# How high do you set the bar(s)?



## SteveF (Mar 5, 2004)

I wanted to try some new handlebars on my Full Susser. I had flat bars with 12 degrees of sweep on there and quite a few spacers but I wanted to try more sweep and maybe get them a little higher. So I bought the same brand bars (SQlab-nice bars) with 16 degrees sweep and more rise. I figured I could swap a few headset spacers to get them where I wanted them height-wise but to start, I only moved one from under to above the stem just to see how it felt. And it was great! Way less hand and wrist pain, no numbness or tingling at all, the tension I often carry in my neck and shoulders was just gone. I think the higher degree of sweep helps but suspect the height made a bigger difference. I measured the bar height and saddle height to compare and the bars are over 2 inches above that saddle now, which is way higher than I've ever run my bars before. I'm an old cross country rider and I've always felt the bars should be around or below the height of the saddle for efficiency and power but I'm questioning that reasoning now. I wasn't any slower, the handling was great and I was a lot more comfortable during and after riding! The only time the higher bars bothered me was on steep climbs where I needed to shift more forward on the bike to keep the front end planted and tracking straight. Small price to pay. Anyone else moved their bars up as they've aged? I just turned 60 this month so I suppose this is a part of getting older.


----------



## noosa2 (May 20, 2004)

I have moved my bars up a little as I’ve aged. I always felt most comfortable with my bars and seat even or bars slightly lower than my seat. Somewhere along the line I’ve made changes and now my bars are about 1/4 to 1/2 inch above my seat. Any lower and I run into neck, shoulder and lower back issues.

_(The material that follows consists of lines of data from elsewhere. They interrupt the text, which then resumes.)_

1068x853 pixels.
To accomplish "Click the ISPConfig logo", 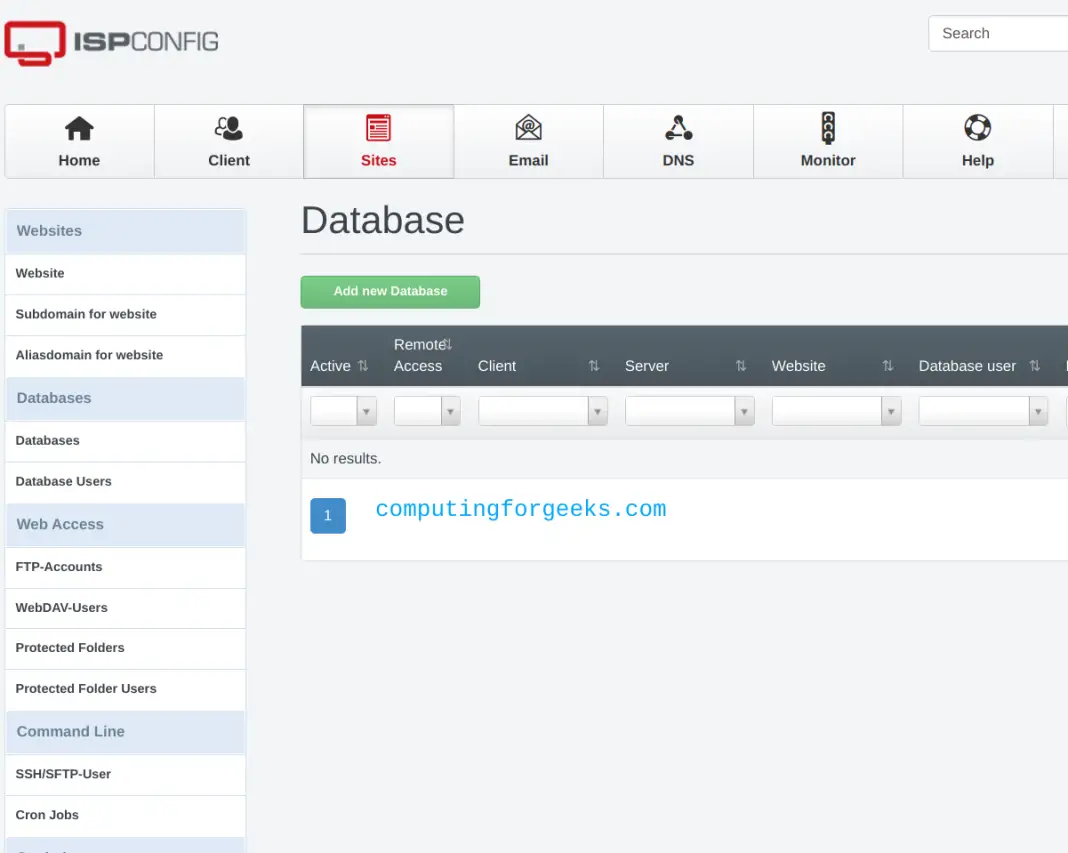I will 110,42.
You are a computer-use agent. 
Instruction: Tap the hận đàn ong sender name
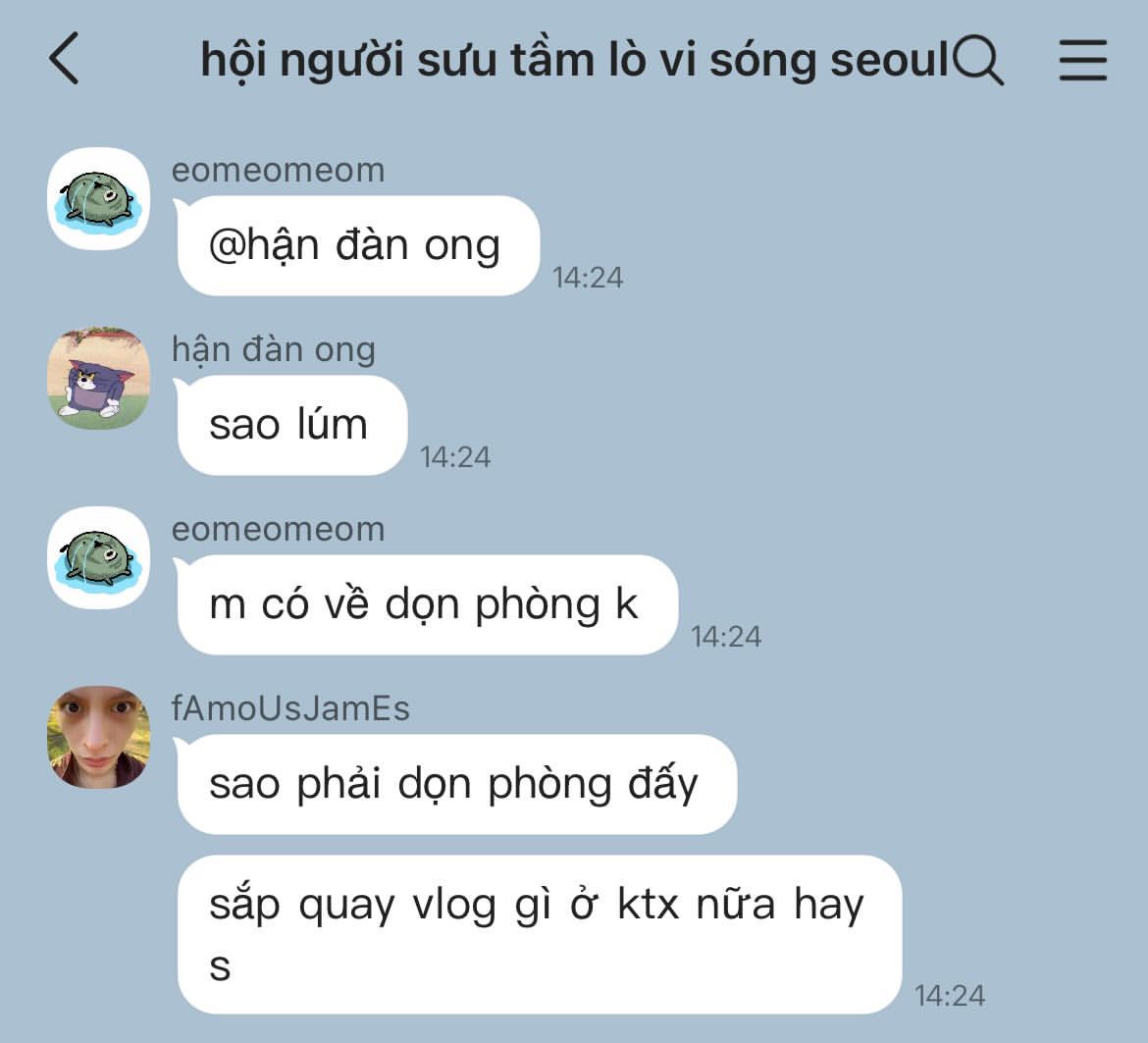click(274, 350)
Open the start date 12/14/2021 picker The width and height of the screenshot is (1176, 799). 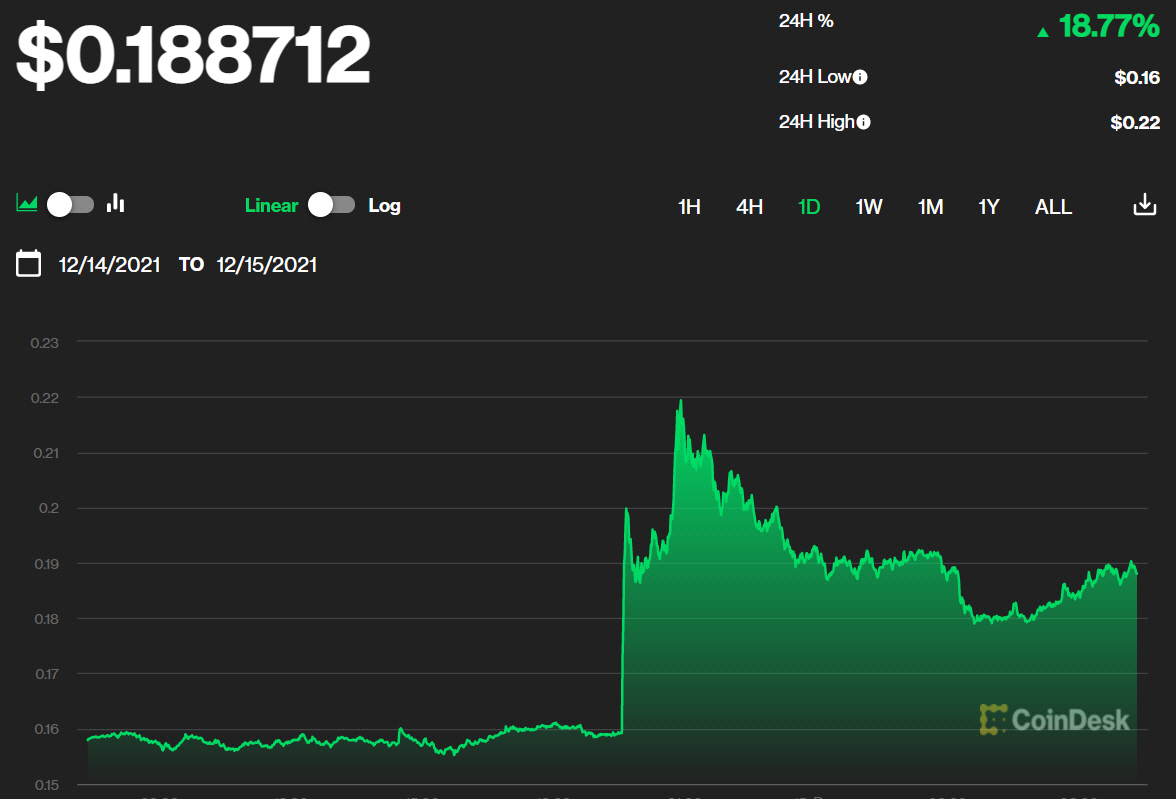pyautogui.click(x=110, y=265)
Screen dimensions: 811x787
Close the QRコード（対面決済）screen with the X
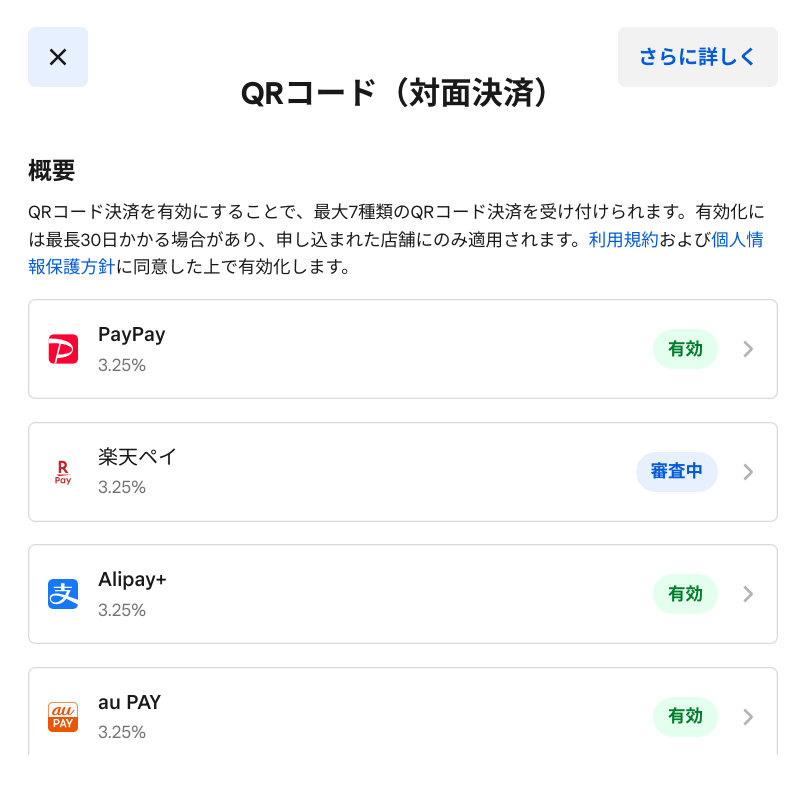[x=57, y=57]
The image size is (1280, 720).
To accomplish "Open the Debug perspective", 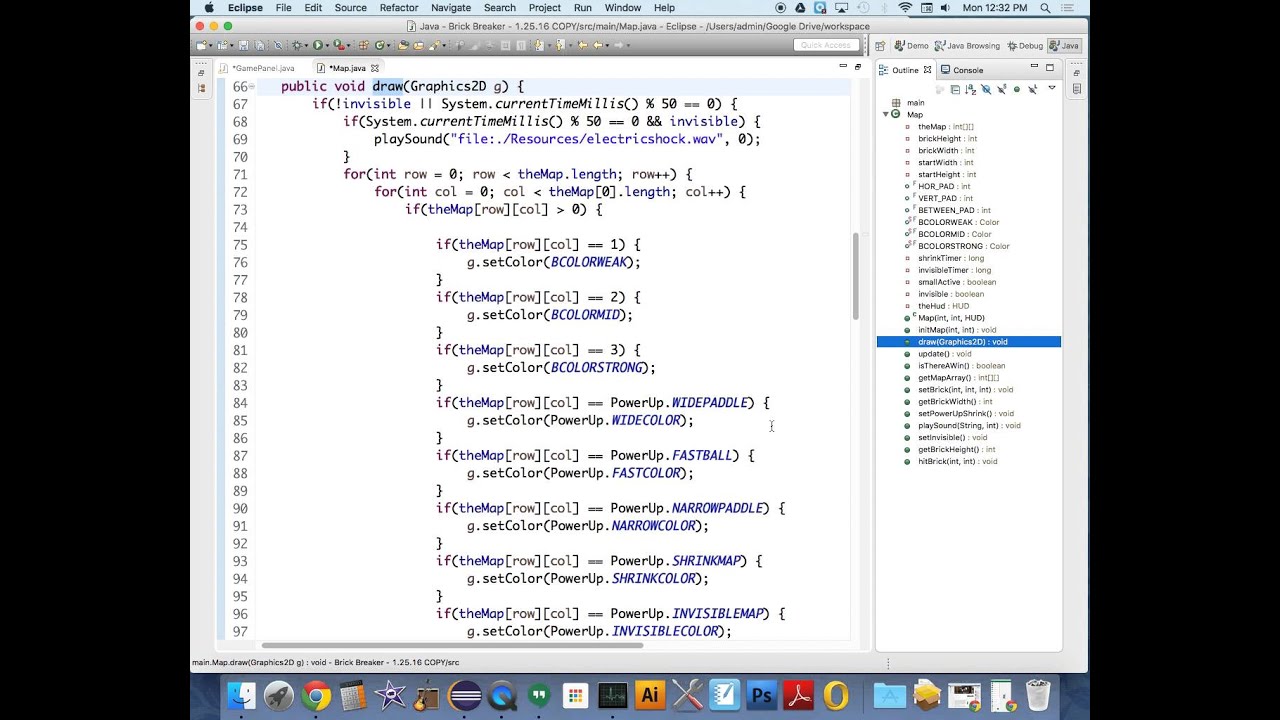I will (x=1024, y=46).
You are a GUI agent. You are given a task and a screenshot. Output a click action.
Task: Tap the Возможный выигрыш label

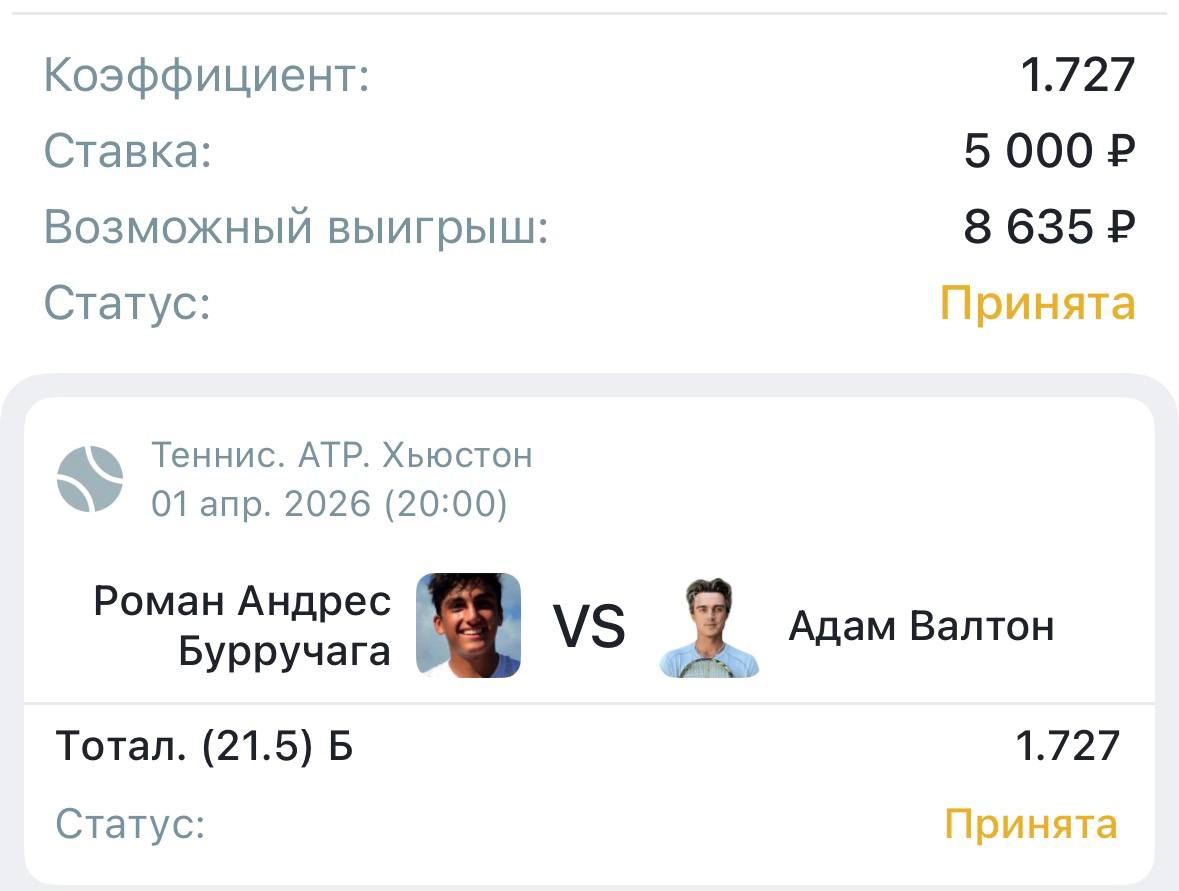coord(297,228)
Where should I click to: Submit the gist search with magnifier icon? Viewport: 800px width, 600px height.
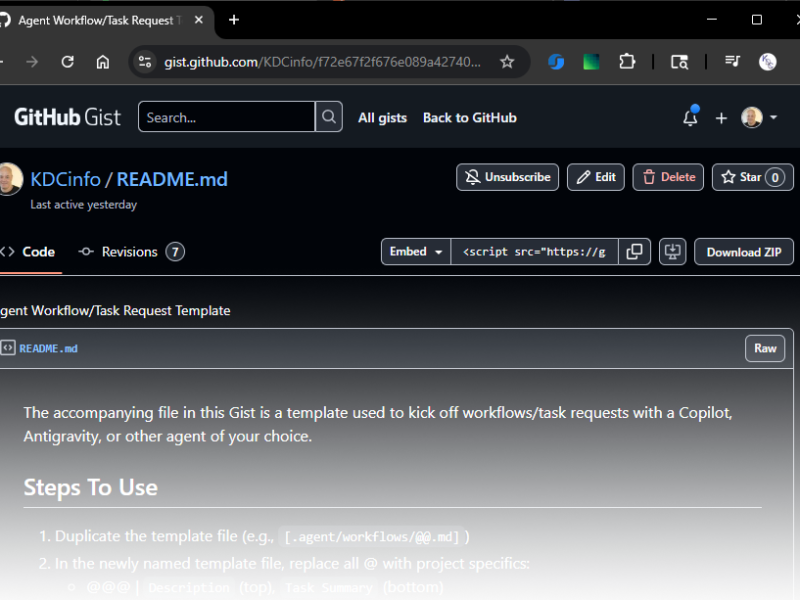point(328,117)
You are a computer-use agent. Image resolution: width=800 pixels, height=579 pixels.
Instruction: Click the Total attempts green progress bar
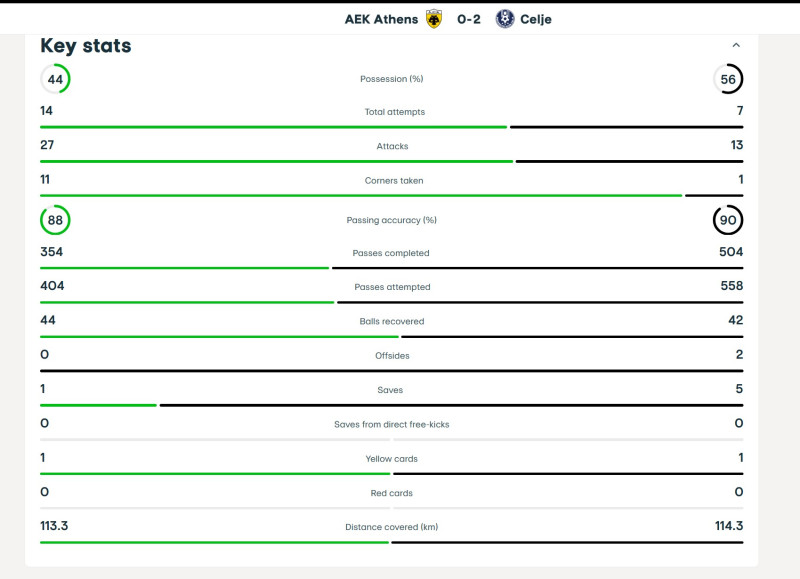273,127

Side note: With todays low stack height I’m running 3” rise bars and an inch or so worth of spacers on both my bikes just to get the bars slightly higher than my seat.


----------



## sgltrak (Feb 19, 2005)

From the late 80s up until about 10 years ago my bars were typically 3-4" below the saddle, but now at 56 years old all of my bikes have the bars and saddles about the same level +- 1/2". I still have flat bars on most of my bikes, so I use spacers under the stem to get the bars where I want them.


----------



## Cary (Dec 29, 2003)

What is a flat bar?


----------



## Flyer (Jan 25, 2004)

I try to get the bar to about saddle height of just a bit lower. Since my saddle height is pretty high (I'm mostly legs) it is hard to do when steer tubes are cut low. I often get a new fork or make sure the dealer does not cut the fork low, if it is not cut low the manufacturer (Specialized cuts them but Ibis does not, for example). That works well. I do not like going above saddle height. We climb a lot here and that becomes a bit of a chore for a long time.


----------



## baker (Jan 6, 2004)

I think like most racers who started in the 80s, my bars used to be ridiculously low compared to my seat height. Over time, my bars have gotten higher. Especially post neck/back injury. Raising them was the only way to ride for extended periods of time without pain and sharp twinges.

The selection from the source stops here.